Make a list of your strengths, talents and achievements. Display items around you that remind you of how you have overcome challenges and the special times and significant people in your life.

Think positively about yourself. Remind yourself that, despite your past/present circumstances, you are a unique, special, and valuable person, and that you deserve to feel good about yourself.

Eat good food, a healthy and balanced diet. Make meals a special time, enjoy it even if you are eating alone. Exercise regularly. Go for a brisk walk every day and take up more vigorous exercises whenever possible. Give up habits and addictions detrimental to your physical and mental health. Pursue healthy lifestyle options. Yoga and gym are great to follow.

• Ensure that you’re getting enough sleep. Reduce your stress levels. Do more of the things that you enjoy. Practice relaxation exercises.

• Pay special attention to your personal hygiene and appearance. Wear clothes that make you confident.

Artistic activities like painting, music, poetry, and dance enable you to express yourself in a non-competitive and non-judgemental manner, are intrinsically healing and allow you to bask in the sheer joy of doing an activity for itself.

Express gratitude, help others and do community service. Get involved in local charity events. Spend more time with those you hold near and dear and who give you a positive vibe, at the same time, avoid people and places that treat you badly or make you feel low about yourself.

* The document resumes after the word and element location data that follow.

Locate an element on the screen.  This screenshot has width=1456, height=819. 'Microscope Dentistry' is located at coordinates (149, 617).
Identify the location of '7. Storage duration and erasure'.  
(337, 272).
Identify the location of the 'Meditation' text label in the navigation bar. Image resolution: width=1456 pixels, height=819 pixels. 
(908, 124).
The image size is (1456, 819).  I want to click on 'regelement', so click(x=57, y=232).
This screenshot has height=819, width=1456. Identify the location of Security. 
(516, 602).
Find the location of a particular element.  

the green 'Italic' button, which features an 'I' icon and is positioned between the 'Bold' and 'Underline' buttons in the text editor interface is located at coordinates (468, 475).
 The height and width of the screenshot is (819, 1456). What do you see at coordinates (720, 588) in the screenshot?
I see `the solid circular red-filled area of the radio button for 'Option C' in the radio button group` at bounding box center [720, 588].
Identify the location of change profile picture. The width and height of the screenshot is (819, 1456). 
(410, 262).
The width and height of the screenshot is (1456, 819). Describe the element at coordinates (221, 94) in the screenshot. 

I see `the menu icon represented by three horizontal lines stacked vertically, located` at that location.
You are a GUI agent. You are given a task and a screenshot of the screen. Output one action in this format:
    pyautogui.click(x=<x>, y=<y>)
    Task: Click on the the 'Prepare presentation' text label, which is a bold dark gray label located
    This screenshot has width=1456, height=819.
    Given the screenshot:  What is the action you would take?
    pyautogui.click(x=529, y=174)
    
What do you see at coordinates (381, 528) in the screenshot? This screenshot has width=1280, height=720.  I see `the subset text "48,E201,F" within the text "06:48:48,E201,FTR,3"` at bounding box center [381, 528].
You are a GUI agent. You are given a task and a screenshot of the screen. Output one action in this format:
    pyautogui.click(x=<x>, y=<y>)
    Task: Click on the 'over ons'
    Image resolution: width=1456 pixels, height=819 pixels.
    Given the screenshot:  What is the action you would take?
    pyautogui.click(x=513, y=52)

By regularly practising these tips, you could reverse the negative impact of traumatic life experiences affecting your self-concept.

How to help Children develop good Self Concept

It goes without saying that self concept has its roots in infancy. Babies form a stronger sense of self within loving relationships. Each baby is a unique blend of innate characteristics. Each caregiver is also unique, responding to babies with their own characteristics and experiences. A deep emotional bond is needed for a sustainable self concept to flourish. While self-concept is about “who I am,” it also encompasses self-respect which is about “how I take care of myself.” A strong sense of self allows children to be able to speak up if they think something is not fair, if they are being ignored or bullied, or even if they don’t feel well. The key word is giving them respect and pro-active listening. As their self-concepts grow to include self-respect, children learn that what is fair for them also has to be fair for those around them. He sees that he is actually one of many different pieces of a puzzle that work together to create a beautiful tapestry of social bonds. Healthy self-respect will emerge with a strong intrinsic sense of self.

Stage 0 – 2 years

• Babies need loving and consistent relationships to develop a positive sense of self.

• Tuning in to babies’ preferences helps develop a sense of self that is compatible with their innate characteristics.

• Gentle but firm limits help toddlers feel secure.

• Learning to command language prompts their sense of self. “I can do!” becomes their mantra.

Stage 3 – 4 years

• Threes and fours have the ability to see themselves as separate and unique individuals.

• The self-images of young children tend to be descriptive, rather than judgmental.

• Increasingly independent, preschoolers are intrigued by the new things they can do.

Stage 5 – 6 years

• Fives and sixes are transitioning from the “me” stage to the “us” stage, becoming aware of the needs and interests of the group.

• Kindergartners now get capable of using words to communicate their exact needs and feelings.

• Five- and six-year-olds use their intrinsic power to help define themselves within the group setting.

In today’s trying times, the need of the hour is the development of a healthy and positive self construct which can pave the way for a healthy and productive society.